China's US embassy has begun accepting non-Chinese vaccine records
China has started to accept vaccination records from people seeking to enter China who have been inoculated in the United States with COVID-19 shots made by US drugmakers.
Travelers who have had the Pfizer-BioNTech shot or the Moderna and Johnson & Johnson vaccines can submit proof as part of the documentation needed for entry into China, the Chinese embassy in Washington said in a statement on Friday.
The guidance suggests the beginnings of an easing in travel requirements.
The world’s second-largest economy has yet to approve vaccines developed by non-Chinese drug makers for use domestically, although the Wall Street Journal reported on Friday that China was planning to authorize the BioNTech COVID-19 vaccine by July.

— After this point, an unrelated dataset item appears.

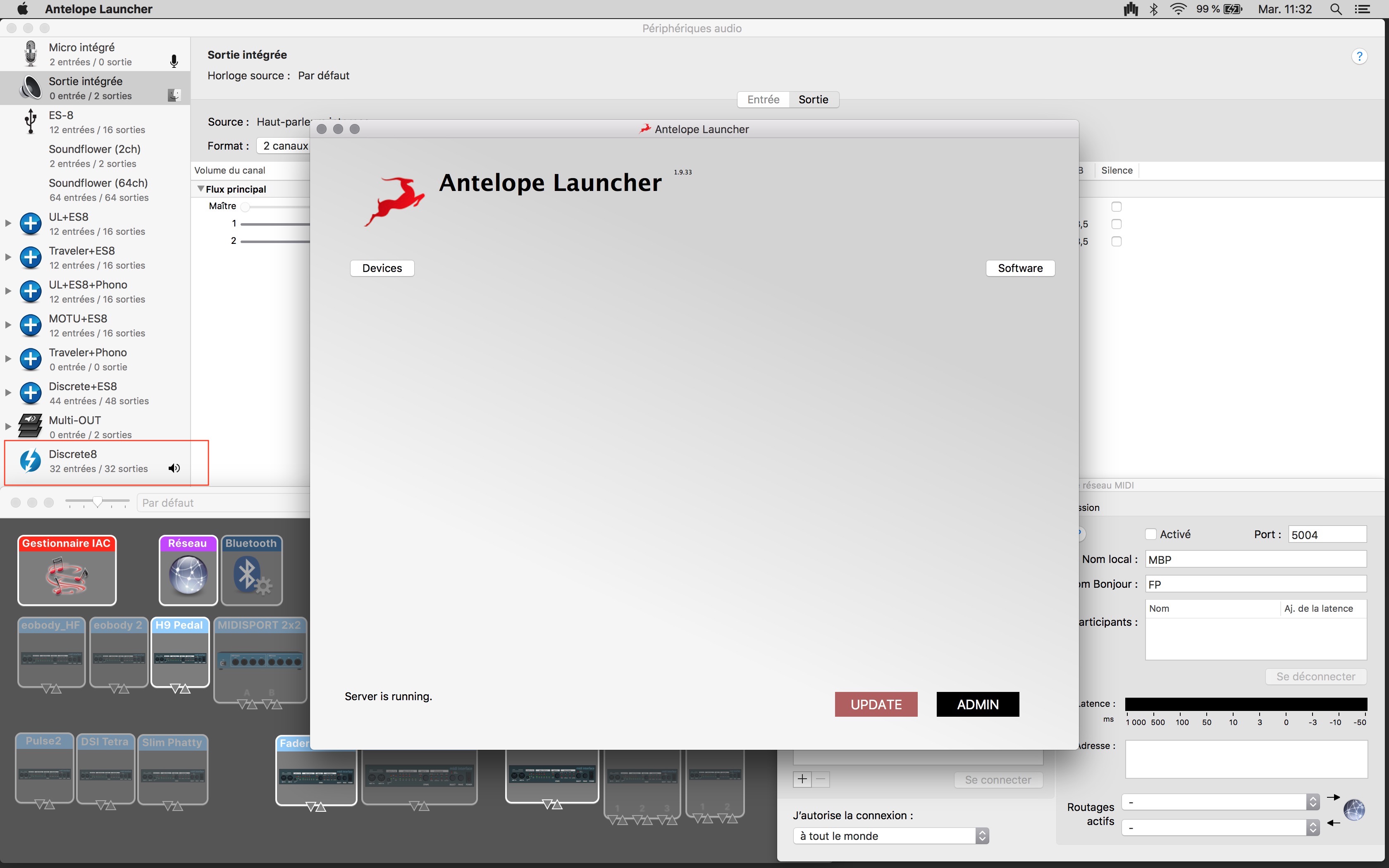Viewport: 1389px width, 868px height.
Task: Enable the Activé checkbox for the MIDI session
Action: (1151, 534)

Chinese officials are reviewing clinical-trial data for the vaccine and are expected to authorize it for domestic use within the next 10 weeks, the report said.
BioNTech said in a statement that it does not speculate on timings of approvals. It has agreed to cooperate with Shanghai Fosun Pharma to deliver 100 million doses to China in 2021, pending approval, the report said.
Fosun has sole marketing rights in China and the German company partners with Pfizer in other parts of world.
Other Chinese embassies that accept non-Chinese vaccination records include the embassy in Iraq. It said in March it would accept any COVID-19 vaccine approved in Iraq, which has given the emergency-use nod to vaccines from China’s Sinopharm and Britain’s AstraZeneca.
China’s Foreign Minister Wang Yi said last month China was willing to hold talks with other countries over mutual recognition of the Chinese QR health code, which would contain a digital certificate of COVID-19 vaccination.
Experts said that approval of vaccine imports could enrich the domestic vaccine pool and help facilitate reciprocal vaccine recognition.